A&P (story)

"A&P" is a short story written by John Updike in 1961. M. Gilbert Porter called the titular A & P in Updike's story "the common denominator of middle-class suburbia, an appropriate symbol for [the] mass ethic of a consumer-conditioned society." According to Porter, when the main character chooses to rebel against the A & P he also rebels against this consumer-conditioned society, and in so doing he "has chosen to live honestly and meaningfully."[1] William Peden, on the other hand, called the story "deftly narrated nonsense...which contains nothing more significant than a checking clerk's interest in three girls in bathing suits."[2]
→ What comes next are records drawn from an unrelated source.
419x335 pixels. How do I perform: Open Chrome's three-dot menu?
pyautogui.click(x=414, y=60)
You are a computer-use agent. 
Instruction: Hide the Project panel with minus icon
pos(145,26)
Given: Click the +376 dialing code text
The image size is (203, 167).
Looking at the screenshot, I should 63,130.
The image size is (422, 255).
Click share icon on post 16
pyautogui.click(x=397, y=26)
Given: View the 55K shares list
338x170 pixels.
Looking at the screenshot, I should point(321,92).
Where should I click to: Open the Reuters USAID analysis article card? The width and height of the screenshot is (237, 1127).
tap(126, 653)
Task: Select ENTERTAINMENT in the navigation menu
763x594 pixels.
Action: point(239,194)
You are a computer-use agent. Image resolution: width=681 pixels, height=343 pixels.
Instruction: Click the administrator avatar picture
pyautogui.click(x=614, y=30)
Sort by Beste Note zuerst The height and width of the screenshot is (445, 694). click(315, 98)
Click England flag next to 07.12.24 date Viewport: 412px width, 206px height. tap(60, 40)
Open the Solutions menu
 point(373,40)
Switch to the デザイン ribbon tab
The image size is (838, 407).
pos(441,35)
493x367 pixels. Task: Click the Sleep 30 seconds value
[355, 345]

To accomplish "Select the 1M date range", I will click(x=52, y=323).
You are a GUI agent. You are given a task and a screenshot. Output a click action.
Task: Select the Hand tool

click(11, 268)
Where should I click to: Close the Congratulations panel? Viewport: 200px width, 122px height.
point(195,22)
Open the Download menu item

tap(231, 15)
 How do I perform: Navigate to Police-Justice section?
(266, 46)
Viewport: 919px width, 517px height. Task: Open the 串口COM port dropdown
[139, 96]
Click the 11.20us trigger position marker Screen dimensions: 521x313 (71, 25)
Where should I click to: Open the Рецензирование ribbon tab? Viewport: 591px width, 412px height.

"A & P", first introduced in The New Yorker on July 22, 1961, also later appeared in the collection Pigeon Feathers.

Plot summary

Sammy, a teenage clerk in an A & P grocery, is working the cash register on a hot summer day when three young women about his age enter barefoot and clad only in swimsuits, to purchase herring snacks.

Although they are dressed for the beach, Sammy allows the girls to continue shopping while he appraises them sexually. He imagines details about the girls based on their appearance alone, impressions that, to his surprise, are shaken when the leader of the trio, a gorgeous, classy-looking beauty he has dubbed "Queenie", speaks in a voice unlike that which he had created in his mind. Lengel, the old and prudish manager, feels the girls are not clothed appropriately for a grocery store, and admonishes them, telling them they must have their shoulders covered next time, which Sammy believes embarrasses them.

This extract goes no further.